RÉFLEXIONS pour Ис 62:1-12
Il y a un temps pour tout : pour se tenir en silence devant Dieu comme pour le ministère de la parole. Il faut d’abord que la confiance en Dieu et la disponibilité à le suivre s’enracinent dans le cœur ; vient ensuite l’heure où il appelle à prêcher. Un tel temps arrive aussi pour les compatriotes d’Isaïe : devenus plus mûrs spirituellement après une série d’épreuves, ils doivent annoncer la Vérité à toutes les nations. La lumière de Dieu doit d’abord resplendir à Jérusalem, mais elle ne brillera pas seulement pour ses habitants ; elle est destinée à tous les peuples.
Dans ce cas, il ne suffit pas aux prédicateurs de répéter des formules apprises.
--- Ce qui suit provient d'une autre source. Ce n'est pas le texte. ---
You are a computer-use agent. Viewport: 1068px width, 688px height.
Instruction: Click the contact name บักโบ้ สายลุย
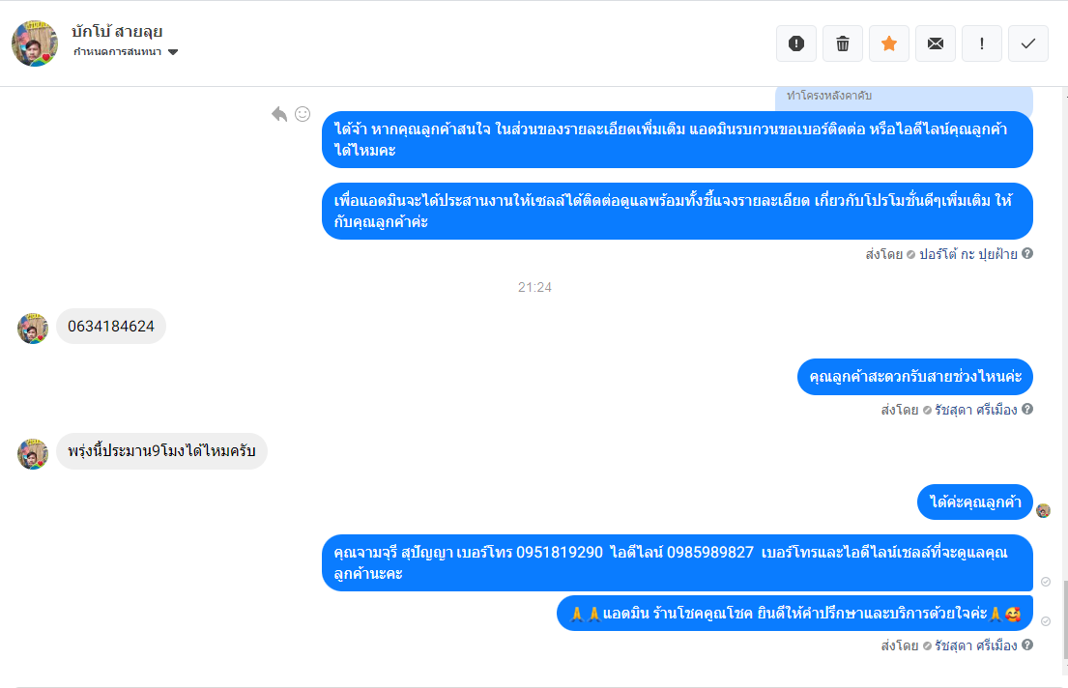[117, 31]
Ils doivent devenir les conducteurs de la lumière qui éclaire le monde ; il leur faut donc être capables de ne pas obscurcir cette lumière ni de lui faire écran par leurs propres ténèbres. Cela est bien plus difficile que de réciter des blocs de paroles tout faits d’une voix bien posée. Mais vaut-il la peine de partir prêcher sans être ouvert à l’action de Celui que l’on proclame ? Si nous sommes prêts à recevoir son action transformatrice, il nous donnera aussi les paroles nécessaires à la prédication.